The act requires the commissioner of corrections to provide each offender with a copy of his or her sentence calculation, and adds the defender general to the list of recipients of the department's calculation of each defendant's potential shortest and longest lengths of incarceration. A study committee is created to examine sentence computation issues, including alternative methods to address computation that would reduce calculation and computation errors and provide clarity to the offender at the time of sentencing regarding the offender's earliest and latest possible release dates.

The act permits the Vermont Crime Information Center (VCIC) to forward fingerprints taken at the time of a person's arrest to the National Crime Information Center (NCIC) for inclusion in its database. Currently, VCIC may only send fingerprints taken at the time of arrest to NCIC for purposes of identifying the person, and may not send fingerprints for inclusion in the NCIC database until after a person has been arraigned.

The act permits, pursuant to a court order issued ex parte, a state or federal prosecutor to inspect an inmate's file, reports, and records as part of a criminal investigation if the court finds that the records may be relevant to the investigation. Information in the records may be used for any lawful purpose but may not otherwise be made public.

The act establishes an expedited hearing procedure to be used when the department of corrections orders an inmate to be served special management meals (nutraloaf). In order to overrule the Vermont Supreme Court's decision in Borden v. Hoffman, the act provides that the service of special management meals is not to be construed as punishment and is therefore not subject to the procedural requirements that apply when an inmate is punished by the department.

The act requires the department of public safety to report to the senate and house committees on judiciary by December 15, 2009 on the management, staffing, funding, and operation of the sex offender registry, as well as on actions taken to communicate with other agencies regarding information placed on the registry, and on the implementation of the provision in this act regarding inclusion of offender addresses on the Internet sex offender registry.

In order to facilitate regional arraignments, which save transportation costs by permitting a defendant to be arraigned in the district where he or she is arrested rather than the district in which he or she resides, the act permits one county's deputy state's attorney to prosecute cases in other counties if the deputy's oath is filed in the other county clerk's office.

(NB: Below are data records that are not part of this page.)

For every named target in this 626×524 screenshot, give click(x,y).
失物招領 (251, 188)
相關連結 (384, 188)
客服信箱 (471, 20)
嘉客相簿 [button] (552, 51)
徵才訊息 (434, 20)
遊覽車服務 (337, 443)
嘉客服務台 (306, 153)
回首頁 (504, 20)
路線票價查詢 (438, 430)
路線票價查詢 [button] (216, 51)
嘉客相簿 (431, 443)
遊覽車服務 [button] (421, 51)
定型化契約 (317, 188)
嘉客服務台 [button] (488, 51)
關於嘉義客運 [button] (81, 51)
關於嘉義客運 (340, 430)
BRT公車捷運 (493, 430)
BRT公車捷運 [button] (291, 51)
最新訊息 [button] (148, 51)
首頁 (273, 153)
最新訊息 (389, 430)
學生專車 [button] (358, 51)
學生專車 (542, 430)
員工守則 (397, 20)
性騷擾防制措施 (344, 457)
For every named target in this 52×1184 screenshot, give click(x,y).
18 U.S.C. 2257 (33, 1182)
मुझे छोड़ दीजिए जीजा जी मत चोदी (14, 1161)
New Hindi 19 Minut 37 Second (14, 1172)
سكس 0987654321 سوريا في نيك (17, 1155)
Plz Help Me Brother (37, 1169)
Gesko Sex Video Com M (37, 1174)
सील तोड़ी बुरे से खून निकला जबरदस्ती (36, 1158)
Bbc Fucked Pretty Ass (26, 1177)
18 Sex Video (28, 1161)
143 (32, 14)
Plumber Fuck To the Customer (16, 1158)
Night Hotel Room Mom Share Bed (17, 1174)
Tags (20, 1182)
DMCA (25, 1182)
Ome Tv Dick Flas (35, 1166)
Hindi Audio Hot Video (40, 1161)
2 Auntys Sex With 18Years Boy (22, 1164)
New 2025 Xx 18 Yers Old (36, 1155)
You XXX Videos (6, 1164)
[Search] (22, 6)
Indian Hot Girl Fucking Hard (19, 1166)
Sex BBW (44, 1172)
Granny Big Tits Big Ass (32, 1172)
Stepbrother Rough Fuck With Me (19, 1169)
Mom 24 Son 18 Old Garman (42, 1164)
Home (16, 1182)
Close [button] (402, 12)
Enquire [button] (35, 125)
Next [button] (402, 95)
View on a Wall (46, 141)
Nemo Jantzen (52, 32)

The act requires the joint legislative corrections oversight committee to consider: (1) how to employ strategies that facilitate community reintegration but do not unduly burden the services and budgets of communities with a large number of supervisees; and (2) issues related to the operation of the sex offender Internet registry, including the accuracy of the information it contains. The committee is required to include recommendations on these issues in its annual report to the general assembly.

The act permits a law enforcement agency to retain its own records when a court expunges the records related to a registrable sex offense for which a defendant has completed a deferred sentence. Under current law, such an expungement order generally requires expungement of all records related to the offense.

Date Signed by the Governor: June 1, 2009

Effective Date: July 1, 2009, except for: (1) Sec. 22 (technical correction to hearsay rule for child victim) and Sec. 26 (retention of records expunged upon completion of deferred sentence in registrable sex offense cases), which are effective July 2, 2009; and (2) Sec. 14 (placement of offender addresses on Internet registry), which is effective July 1, 2010, provided that this section does not take effect until the state auditor, in consultation with the department of public safety and the department of information and innovation technology, has provided a favorable performance audit regarding the Internet sex offender registry to the senate and house committees on judiciary, the house committee on corrections and institutions, and the joint legislative corrections oversight committee.